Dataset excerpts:
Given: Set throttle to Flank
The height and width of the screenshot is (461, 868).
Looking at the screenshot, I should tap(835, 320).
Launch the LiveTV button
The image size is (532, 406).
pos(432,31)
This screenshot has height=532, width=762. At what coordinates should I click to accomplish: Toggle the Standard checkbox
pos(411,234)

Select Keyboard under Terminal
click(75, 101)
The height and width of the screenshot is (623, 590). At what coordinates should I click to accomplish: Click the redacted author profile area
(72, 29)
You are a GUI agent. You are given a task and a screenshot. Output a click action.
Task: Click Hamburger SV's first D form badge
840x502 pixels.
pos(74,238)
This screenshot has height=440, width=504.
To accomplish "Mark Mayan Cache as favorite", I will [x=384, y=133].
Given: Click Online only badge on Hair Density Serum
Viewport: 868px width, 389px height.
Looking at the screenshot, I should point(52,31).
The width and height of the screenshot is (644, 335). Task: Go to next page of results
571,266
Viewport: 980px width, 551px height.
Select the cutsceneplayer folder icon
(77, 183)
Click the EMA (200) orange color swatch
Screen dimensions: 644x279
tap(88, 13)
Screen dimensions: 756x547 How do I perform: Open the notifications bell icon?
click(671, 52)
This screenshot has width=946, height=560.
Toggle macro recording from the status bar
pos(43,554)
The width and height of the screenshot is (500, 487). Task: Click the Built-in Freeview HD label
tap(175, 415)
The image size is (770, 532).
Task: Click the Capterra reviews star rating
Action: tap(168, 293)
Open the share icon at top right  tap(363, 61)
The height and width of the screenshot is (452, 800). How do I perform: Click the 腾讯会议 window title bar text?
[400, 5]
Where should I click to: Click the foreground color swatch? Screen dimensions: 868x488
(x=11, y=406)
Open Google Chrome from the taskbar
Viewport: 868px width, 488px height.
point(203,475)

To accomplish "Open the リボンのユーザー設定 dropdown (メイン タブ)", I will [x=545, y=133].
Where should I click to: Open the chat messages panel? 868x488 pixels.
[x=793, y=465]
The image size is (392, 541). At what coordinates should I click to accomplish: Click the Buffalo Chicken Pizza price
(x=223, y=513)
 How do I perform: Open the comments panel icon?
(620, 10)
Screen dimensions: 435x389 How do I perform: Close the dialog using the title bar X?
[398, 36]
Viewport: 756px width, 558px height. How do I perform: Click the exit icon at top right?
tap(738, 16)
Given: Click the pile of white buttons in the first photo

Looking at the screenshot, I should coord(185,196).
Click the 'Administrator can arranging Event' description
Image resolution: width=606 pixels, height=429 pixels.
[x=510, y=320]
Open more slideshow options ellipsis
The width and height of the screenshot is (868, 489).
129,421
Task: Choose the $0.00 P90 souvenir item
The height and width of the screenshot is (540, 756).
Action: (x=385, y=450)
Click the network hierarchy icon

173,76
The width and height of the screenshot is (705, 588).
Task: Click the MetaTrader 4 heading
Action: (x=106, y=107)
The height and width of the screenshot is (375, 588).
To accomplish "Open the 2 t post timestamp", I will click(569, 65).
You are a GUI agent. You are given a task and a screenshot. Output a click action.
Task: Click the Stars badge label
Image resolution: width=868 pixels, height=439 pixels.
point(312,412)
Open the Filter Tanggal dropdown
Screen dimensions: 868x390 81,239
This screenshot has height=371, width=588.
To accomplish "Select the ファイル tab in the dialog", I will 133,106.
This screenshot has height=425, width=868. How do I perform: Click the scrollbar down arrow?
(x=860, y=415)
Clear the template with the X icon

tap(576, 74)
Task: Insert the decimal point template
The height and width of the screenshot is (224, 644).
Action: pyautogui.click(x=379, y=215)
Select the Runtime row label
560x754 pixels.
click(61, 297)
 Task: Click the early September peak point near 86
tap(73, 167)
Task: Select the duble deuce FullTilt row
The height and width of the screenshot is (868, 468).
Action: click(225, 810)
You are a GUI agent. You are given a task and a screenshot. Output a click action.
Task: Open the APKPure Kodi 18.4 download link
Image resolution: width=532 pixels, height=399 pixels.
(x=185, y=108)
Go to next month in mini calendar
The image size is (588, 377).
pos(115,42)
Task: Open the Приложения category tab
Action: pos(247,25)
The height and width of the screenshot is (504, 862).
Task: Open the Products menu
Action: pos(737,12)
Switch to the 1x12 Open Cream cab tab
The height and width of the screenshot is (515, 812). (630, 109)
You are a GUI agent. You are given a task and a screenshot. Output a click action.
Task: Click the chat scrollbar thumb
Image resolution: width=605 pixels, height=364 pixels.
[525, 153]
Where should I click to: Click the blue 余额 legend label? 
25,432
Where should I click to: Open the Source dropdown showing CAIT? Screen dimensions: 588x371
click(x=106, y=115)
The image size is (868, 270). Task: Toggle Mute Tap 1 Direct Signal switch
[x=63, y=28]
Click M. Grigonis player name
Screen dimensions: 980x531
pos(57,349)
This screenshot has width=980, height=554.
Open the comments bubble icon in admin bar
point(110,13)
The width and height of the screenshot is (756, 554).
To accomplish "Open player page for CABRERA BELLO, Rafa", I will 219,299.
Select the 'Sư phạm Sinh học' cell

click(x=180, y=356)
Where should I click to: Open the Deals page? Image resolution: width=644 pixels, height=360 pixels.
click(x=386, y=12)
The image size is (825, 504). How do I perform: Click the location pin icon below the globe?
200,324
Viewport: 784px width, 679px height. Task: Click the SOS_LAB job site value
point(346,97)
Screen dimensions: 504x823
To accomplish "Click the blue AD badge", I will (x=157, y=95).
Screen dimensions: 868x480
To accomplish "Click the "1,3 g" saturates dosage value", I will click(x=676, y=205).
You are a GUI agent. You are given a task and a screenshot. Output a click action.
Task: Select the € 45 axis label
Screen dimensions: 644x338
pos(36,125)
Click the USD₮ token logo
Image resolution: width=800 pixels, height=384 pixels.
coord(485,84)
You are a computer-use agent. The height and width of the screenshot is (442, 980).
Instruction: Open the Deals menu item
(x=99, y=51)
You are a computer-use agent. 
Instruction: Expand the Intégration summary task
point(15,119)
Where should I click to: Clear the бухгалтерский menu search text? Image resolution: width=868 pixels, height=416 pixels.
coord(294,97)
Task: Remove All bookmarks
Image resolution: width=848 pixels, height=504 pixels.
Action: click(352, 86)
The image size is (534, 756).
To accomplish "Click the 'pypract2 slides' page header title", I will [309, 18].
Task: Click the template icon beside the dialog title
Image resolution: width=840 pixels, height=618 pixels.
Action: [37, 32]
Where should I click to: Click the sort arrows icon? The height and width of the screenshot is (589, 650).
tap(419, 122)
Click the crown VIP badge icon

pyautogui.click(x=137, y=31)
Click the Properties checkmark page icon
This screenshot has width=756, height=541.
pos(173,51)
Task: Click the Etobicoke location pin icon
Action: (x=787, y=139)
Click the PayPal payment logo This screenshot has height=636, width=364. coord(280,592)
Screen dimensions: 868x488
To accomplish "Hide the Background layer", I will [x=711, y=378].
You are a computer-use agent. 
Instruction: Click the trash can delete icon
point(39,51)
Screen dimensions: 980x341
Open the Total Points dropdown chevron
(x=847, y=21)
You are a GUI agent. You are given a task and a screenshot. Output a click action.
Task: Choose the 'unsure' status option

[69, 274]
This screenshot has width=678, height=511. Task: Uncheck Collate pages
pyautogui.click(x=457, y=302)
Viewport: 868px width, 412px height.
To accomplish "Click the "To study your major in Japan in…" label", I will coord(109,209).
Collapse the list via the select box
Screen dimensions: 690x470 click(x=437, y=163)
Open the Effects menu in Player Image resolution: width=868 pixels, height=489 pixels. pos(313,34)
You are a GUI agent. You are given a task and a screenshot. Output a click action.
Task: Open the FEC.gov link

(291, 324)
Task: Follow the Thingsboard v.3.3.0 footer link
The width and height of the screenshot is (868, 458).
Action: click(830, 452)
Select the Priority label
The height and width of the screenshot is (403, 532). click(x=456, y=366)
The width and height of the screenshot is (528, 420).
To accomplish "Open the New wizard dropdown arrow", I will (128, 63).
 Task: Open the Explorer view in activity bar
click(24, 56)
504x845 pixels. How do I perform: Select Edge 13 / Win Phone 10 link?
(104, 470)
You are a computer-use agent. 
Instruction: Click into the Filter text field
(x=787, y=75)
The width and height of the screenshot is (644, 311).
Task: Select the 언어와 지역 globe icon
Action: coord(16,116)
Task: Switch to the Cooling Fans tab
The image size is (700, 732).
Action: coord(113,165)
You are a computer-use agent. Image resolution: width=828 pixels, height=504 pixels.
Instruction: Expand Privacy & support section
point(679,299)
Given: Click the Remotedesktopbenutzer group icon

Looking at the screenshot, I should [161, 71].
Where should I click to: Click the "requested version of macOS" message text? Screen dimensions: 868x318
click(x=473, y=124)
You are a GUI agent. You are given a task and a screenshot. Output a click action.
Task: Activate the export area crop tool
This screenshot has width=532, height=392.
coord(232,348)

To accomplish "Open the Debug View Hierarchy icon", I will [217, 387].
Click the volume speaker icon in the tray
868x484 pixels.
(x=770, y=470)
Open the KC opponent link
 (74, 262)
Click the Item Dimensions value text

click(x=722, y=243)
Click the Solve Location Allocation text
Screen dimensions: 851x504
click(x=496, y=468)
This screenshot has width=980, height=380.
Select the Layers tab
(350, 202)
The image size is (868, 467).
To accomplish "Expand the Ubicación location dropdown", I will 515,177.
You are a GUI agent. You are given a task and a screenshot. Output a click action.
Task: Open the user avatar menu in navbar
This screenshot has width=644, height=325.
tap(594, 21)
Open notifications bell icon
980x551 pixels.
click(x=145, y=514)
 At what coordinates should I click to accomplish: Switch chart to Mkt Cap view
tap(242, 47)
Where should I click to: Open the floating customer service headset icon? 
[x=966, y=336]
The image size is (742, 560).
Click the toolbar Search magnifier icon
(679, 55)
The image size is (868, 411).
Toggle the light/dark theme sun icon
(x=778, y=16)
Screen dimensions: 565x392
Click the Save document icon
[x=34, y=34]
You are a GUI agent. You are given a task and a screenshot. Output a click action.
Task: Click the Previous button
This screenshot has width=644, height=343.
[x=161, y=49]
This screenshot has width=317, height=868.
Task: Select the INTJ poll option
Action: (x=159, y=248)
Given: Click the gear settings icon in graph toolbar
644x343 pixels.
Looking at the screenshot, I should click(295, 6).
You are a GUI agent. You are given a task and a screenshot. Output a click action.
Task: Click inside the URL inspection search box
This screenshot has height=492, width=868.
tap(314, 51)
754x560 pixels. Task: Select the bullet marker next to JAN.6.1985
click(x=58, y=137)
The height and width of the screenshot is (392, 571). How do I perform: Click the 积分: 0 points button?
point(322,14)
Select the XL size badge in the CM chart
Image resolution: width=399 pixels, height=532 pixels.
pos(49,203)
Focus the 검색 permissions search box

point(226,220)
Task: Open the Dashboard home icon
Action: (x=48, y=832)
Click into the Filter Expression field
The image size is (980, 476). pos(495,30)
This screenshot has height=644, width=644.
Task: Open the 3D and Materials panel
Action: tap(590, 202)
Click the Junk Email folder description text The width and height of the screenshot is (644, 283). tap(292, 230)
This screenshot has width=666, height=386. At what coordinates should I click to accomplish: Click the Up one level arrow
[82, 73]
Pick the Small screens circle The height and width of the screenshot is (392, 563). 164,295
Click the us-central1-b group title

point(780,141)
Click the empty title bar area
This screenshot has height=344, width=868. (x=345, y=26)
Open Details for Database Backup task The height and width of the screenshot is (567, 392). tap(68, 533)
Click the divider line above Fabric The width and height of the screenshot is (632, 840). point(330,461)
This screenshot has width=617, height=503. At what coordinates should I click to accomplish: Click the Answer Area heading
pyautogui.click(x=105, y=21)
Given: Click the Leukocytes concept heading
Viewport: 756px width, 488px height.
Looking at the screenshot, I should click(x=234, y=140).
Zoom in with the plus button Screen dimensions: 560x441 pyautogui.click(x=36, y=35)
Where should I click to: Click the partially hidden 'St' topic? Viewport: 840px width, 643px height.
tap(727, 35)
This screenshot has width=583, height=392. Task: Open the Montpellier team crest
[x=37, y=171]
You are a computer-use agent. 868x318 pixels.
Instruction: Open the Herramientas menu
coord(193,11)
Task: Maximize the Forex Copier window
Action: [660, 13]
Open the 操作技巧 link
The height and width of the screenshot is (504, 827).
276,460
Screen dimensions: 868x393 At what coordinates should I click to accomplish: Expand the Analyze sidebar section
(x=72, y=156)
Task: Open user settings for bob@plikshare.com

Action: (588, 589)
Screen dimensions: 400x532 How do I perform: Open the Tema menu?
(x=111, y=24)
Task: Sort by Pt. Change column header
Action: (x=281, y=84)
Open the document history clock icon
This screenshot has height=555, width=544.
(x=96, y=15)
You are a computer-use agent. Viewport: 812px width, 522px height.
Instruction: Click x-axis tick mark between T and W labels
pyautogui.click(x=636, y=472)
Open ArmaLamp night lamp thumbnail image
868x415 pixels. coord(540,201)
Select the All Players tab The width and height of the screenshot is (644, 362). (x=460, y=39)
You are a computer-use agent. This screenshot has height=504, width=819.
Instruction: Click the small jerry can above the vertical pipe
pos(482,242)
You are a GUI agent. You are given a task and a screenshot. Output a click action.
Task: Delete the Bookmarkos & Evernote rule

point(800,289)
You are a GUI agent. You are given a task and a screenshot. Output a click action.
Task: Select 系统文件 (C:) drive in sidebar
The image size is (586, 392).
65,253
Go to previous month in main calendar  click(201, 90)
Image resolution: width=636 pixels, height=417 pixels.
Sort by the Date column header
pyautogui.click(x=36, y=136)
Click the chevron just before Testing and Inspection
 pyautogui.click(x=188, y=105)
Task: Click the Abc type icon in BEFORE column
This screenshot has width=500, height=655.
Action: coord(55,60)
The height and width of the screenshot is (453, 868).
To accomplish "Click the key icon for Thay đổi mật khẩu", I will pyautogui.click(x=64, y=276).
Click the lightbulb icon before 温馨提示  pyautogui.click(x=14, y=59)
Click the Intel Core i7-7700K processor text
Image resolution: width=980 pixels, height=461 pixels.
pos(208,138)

• Task to carry out:
Every line above that includes the word "computer" must appear in the answer.

• Response area:
You are a computer-use agent. The height and width of the screenshot is (442, 980).
You are a computer-use agent. 
You are a computer-use agent. 
You are a computer-use agent. 
You are a computer-use agent. Image resolution: width=828 pixels, height=504 pixels.
You are a computer-use agent. 868x318 pixels.
You are a computer-use agent. Viewport: 812px width, 522px height.
You are a computer-use agent. This screenshot has height=504, width=819.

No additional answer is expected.